Burs Başvuruları Eylül Ayında Başlayacak
Tarihlerin kesinleşmemiş olmasıyla birlikte bayramdan sonra burs başvurularımız başlayacak. Öğrenciler şubemize gelecek burs başvurularını yapabilecekler. Başvurular Ekim sonu Kasım başı gibi başvurularımız sonuçlanıyor. Bu sürecin uzun olmasının sebebi de bursların doğru insanlara gittiğine emin olmak. Yani 150 öğrenci başvuruyorsa bunların arasından belki 10 tanesini eleyebiliyoruz ancak geriye kalan büyün öğrencilerin bursa ihtiyacı olduğunu biliyoruz. Bu süreçten sonra da en çok ihtiyacı olan öğrencilere burs vermeye çalışıyoruz.

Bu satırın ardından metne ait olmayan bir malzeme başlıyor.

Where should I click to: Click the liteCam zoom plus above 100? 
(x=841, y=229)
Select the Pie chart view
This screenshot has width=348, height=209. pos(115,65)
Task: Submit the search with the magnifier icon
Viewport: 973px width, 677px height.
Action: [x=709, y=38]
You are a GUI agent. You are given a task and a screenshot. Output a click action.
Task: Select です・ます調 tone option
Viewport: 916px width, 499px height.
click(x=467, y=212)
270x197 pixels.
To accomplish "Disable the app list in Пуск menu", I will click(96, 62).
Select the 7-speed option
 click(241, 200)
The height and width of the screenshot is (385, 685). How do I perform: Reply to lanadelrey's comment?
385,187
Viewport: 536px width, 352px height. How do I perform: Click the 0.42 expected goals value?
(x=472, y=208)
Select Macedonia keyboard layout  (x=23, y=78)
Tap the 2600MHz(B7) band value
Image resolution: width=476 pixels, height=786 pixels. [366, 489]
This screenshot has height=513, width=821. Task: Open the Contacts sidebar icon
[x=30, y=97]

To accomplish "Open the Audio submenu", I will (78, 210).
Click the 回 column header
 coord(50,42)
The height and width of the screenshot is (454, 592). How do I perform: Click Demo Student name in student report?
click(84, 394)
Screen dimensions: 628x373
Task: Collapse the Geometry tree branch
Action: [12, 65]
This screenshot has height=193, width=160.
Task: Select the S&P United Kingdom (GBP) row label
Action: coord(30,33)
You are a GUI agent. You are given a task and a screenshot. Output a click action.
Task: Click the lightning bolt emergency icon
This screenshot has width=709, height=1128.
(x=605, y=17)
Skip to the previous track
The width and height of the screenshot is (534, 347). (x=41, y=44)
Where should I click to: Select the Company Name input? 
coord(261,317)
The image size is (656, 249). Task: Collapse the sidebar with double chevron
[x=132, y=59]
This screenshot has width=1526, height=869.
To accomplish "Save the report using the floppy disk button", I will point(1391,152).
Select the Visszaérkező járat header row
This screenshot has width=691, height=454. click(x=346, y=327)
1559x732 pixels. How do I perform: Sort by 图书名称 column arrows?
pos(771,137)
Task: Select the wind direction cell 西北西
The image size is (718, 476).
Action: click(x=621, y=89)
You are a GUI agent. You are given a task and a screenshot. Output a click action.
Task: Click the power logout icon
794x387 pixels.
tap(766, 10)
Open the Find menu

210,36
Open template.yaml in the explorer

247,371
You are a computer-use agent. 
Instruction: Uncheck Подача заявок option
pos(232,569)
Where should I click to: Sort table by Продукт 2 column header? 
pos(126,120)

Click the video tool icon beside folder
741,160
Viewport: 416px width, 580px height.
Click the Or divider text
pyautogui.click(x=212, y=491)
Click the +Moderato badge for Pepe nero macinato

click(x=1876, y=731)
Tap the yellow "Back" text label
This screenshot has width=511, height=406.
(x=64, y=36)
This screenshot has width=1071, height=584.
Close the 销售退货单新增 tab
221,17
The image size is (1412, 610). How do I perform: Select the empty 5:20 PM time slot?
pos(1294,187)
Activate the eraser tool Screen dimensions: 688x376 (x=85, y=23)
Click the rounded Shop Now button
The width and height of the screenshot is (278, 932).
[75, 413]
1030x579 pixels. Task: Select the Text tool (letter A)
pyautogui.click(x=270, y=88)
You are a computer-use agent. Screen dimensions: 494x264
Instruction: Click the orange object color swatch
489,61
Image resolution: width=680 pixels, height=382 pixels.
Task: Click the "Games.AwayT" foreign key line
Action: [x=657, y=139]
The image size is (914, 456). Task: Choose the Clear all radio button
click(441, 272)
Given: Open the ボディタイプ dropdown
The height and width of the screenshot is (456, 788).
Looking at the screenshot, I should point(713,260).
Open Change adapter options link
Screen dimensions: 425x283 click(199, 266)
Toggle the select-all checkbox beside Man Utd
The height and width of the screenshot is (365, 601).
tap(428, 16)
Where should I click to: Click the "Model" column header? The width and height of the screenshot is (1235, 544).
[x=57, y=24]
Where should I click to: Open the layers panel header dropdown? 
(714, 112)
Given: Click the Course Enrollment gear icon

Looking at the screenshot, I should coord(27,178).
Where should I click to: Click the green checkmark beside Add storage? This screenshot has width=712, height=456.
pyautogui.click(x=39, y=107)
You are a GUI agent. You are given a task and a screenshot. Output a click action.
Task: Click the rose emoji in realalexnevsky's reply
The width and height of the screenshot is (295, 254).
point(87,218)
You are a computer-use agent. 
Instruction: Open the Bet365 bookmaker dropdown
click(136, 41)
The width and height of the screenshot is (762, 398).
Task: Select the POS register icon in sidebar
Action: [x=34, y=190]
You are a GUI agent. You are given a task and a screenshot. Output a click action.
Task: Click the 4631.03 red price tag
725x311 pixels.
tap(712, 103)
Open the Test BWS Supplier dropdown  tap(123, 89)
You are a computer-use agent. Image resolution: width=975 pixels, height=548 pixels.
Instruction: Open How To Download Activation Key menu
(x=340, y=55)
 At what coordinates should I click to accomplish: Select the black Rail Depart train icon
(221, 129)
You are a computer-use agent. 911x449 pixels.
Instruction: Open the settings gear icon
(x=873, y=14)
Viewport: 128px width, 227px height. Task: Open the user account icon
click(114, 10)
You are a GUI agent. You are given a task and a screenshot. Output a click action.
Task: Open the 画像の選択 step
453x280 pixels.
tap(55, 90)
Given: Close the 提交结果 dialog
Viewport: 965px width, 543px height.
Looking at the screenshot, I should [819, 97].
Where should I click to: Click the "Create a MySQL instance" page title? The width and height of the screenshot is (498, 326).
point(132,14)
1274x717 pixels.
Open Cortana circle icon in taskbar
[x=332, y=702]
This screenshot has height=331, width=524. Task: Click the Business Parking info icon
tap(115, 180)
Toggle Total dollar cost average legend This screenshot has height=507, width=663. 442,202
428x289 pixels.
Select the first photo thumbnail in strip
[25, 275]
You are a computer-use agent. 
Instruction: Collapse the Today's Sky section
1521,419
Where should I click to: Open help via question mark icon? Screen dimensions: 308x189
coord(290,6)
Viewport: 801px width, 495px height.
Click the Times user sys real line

Kültür etkinliklerine de önem veriyoruz
Biliyorsunuz derneğimiz tarafından 27 yıldır devamlı olarak Sabahattin Ali Kültür Günleri düzenliyoruz. Bunda da amacımız burada öldürülmüş önemli bir değerimizi yaşatmak istiyoruz Kırklareli halkıyla birlikte. Bunun içerisine çevre konularını ve ya birçok toplumsal sorunu da katıyoruz çünkü Sabahattin Ali toplumun sorunlarına duyarlı bir yazarımızdı ve onu yaşatmanın en iyi yollarının birisinin de bu olduğunu düşünüyorum.